EXCERPT PROVIDED:
((

# so pleased with my new dormouse viv



## Mrs dirtydozen (Sep 5, 2008)

got all 16 of my babies in there new home now, hope u like the pics however some modifications have taken place, some more plants have been added and so have another 2 sorta nest boxes and some more twigs/logs. im so pleased with it and my dormice are coming out all the time in the evening even more in this viv :2thumb:


----------



## Zoo-Man (Apr 12, 2008)

Hey babe, did the gorgeous Jonny make that? Its fab! Looking forward to seeing you again on Saturday hun. xx


----------



## Mrs dirtydozen (Sep 5, 2008)

i had replied b4 hun but its gone now lol

no the gorgeous jonny didnt make it but he bought it me tho:lol2:

cu sat hun, cant wait 2 see the baby B's bet they have grown loads :2thumb:


----------



## Amalthea (Oct 2, 2007)

Brilliant viv!!!


----------



## Lethal (Mar 25, 2009)

That is an awesome viv- on a tangent, we used to have little mouse at work who would sit on the door step to our police station and never come in, he was bizarre, you could approach him and touch him, and he wouldnt move! then he used to just scurry away......


----------



## x_Living_Dead_Girl_x (Feb 16, 2009)

That's amazing! I bet they love their new home hehe. You can tell that a lot of thought and effort went into it ^_^


----------



## Mrs dirtydozen (Sep 5, 2008)

Lethal said:


> That is an awesome viv- on a tangent, we used to have little mouse at work who would sit on the door step to our police station and never come in, he was bizarre, you could approach him and touch him, and he wouldnt move! then he used to just scurry away......


lol was it like mr bo jangles (or sumet like that he was called lol) the little mouse from the green mile :flrt:


----------



## Mrs dirtydozen (Sep 5, 2008)

Amalthea said:


> Brilliant viv!!!

))

[Dataset rows]
((

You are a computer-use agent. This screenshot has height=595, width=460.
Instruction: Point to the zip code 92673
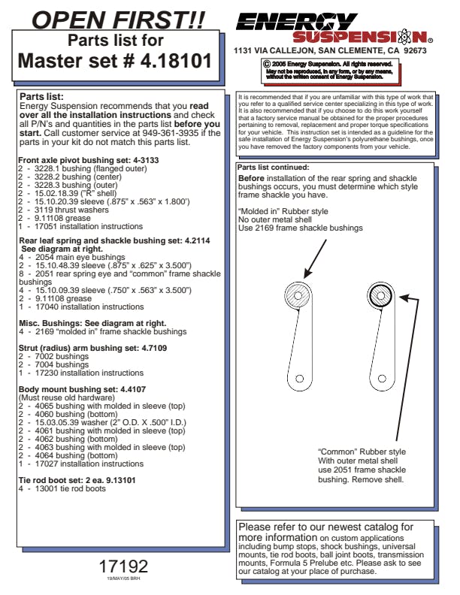coord(415,51)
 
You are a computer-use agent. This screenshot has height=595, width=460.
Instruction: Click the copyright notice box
coord(328,70)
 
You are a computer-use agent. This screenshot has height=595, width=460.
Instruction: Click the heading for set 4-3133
coord(77,160)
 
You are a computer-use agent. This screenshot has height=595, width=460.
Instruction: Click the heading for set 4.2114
coord(104,240)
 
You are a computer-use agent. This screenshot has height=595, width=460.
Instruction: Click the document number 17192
coord(123,566)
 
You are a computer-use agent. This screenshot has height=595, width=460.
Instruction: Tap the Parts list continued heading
coord(273,167)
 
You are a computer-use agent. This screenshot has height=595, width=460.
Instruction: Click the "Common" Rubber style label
coord(362,451)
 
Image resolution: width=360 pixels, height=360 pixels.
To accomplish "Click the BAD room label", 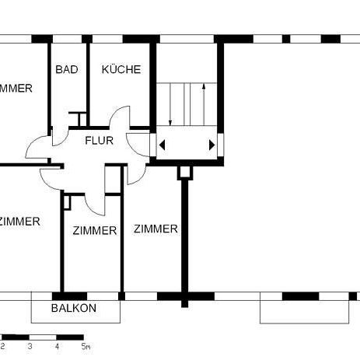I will click(x=67, y=69).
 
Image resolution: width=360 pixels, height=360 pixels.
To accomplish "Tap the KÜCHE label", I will click(x=121, y=69).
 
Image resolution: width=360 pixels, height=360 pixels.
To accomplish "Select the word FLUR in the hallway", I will click(x=100, y=141).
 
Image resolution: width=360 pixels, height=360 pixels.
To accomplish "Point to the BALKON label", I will click(x=74, y=308).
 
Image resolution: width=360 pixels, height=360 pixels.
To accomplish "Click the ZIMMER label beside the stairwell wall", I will click(x=156, y=229).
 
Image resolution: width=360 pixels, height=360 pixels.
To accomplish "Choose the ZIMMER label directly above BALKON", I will click(x=95, y=230).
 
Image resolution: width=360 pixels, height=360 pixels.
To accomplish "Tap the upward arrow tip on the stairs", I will click(x=204, y=86).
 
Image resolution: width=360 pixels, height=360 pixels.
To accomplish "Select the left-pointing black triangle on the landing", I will click(x=163, y=145).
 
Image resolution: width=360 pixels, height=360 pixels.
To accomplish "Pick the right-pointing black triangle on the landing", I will click(x=211, y=145).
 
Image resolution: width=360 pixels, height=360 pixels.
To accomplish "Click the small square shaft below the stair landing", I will click(x=185, y=172).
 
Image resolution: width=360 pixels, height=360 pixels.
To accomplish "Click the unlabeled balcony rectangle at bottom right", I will click(x=304, y=311).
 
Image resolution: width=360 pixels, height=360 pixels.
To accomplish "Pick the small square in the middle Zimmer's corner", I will click(x=68, y=202).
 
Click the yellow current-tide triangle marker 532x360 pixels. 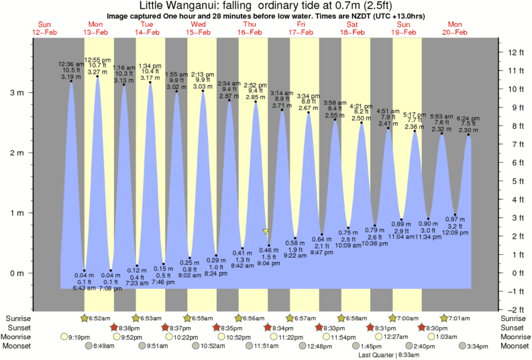click(266, 231)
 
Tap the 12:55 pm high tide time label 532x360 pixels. click(97, 59)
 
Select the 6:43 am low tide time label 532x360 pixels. click(84, 288)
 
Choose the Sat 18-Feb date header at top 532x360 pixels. click(354, 28)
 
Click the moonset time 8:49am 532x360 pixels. click(103, 347)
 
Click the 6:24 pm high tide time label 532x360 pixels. click(469, 118)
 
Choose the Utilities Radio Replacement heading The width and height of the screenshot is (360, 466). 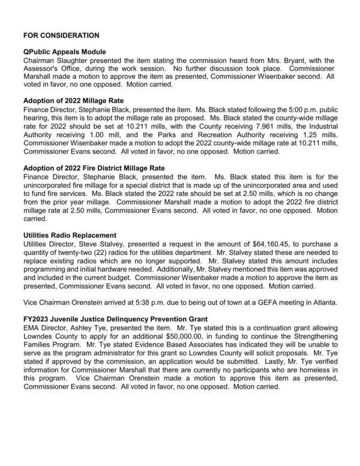(x=69, y=234)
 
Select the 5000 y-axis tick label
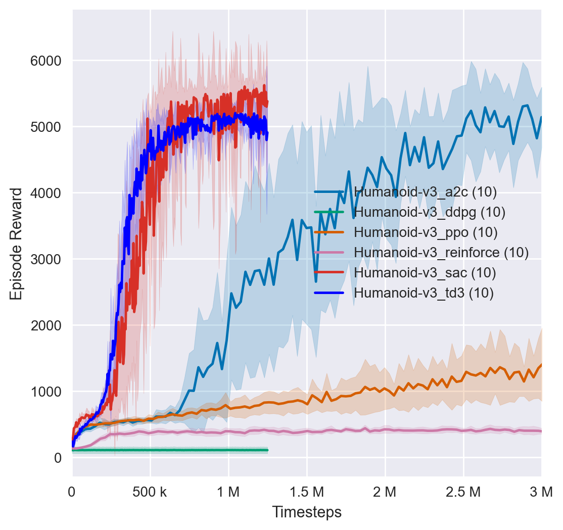coord(46,127)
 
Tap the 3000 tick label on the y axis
coord(46,259)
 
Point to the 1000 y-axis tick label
coord(46,392)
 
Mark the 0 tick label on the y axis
coord(58,458)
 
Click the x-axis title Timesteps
coord(307,512)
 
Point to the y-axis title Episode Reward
coord(16,244)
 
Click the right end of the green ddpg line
coord(267,450)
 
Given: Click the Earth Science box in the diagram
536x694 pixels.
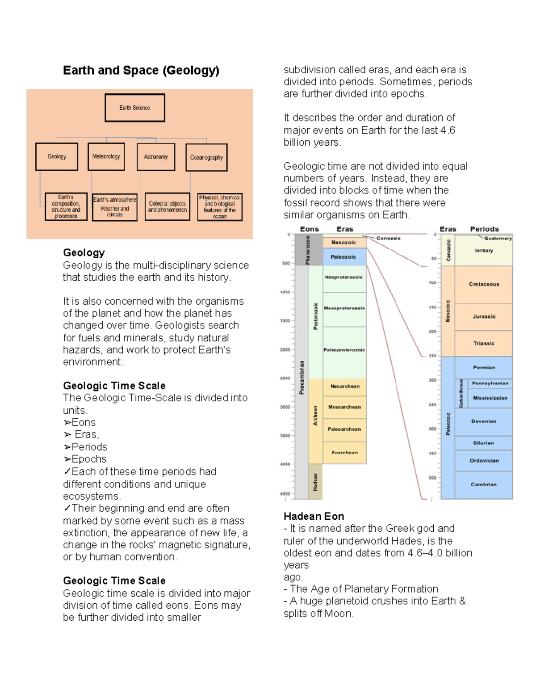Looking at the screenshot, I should [135, 108].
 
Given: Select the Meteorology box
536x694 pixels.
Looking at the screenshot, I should [106, 156].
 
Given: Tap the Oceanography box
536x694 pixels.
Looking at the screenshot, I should [206, 157].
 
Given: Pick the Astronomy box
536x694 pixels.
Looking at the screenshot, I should [156, 157].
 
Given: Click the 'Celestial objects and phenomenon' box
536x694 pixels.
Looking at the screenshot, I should [168, 206].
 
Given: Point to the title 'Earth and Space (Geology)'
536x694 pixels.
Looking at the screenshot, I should [141, 71].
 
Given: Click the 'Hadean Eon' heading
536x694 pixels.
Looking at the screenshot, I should [314, 517].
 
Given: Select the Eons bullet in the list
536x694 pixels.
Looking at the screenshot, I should [80, 422].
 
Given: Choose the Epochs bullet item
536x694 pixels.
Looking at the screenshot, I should [85, 459].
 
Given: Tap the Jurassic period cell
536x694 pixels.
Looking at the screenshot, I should [484, 317].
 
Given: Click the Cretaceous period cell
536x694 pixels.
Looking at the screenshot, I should [484, 284].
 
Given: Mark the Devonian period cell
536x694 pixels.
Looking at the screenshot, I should [483, 421].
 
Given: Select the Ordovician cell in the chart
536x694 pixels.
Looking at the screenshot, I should [484, 461].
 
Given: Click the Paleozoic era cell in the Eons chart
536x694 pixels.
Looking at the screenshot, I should [343, 257].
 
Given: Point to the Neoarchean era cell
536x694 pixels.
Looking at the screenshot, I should [345, 387].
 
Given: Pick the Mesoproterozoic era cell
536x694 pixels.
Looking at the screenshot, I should [344, 308].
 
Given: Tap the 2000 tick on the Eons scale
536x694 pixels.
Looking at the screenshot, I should [285, 350].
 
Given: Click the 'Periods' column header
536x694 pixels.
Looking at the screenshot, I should [484, 229].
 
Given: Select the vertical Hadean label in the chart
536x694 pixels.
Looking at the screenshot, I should [315, 482].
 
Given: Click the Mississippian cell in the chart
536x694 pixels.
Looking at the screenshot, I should [490, 398].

))

EXERCISE REQUIREMENTS:
1. Do these statements agree with the dormouse viv thread? (a) Jonny built the vivarium himself. (b) Sixteen dormice were moved into the new home. (c) The mouse at the police station would come inside. Answer each with yes or no and quote the deciding words.
2. Can you turn the paragraph of the dormouse viv thread beginning "got all 16 of my babies" into a short list that keeps its main facts?

ANSWERS TO THE EXERCISE:
1.
(a) No: "no the gorgeous jonny didnt make it but he bought it me tho"
(b) Yes: "got all 16 of my babies in there new home now"
(c) No: "sit on the door step to our police station and never come in"

2.
- All 16 dormice are now in their new home.
- Since the pictures, more plants, two more nest-box-like spots, and more twigs and logs have been added.
- The owner is very pleased with it.
- The dormice come out often in the evening, even more in this viv.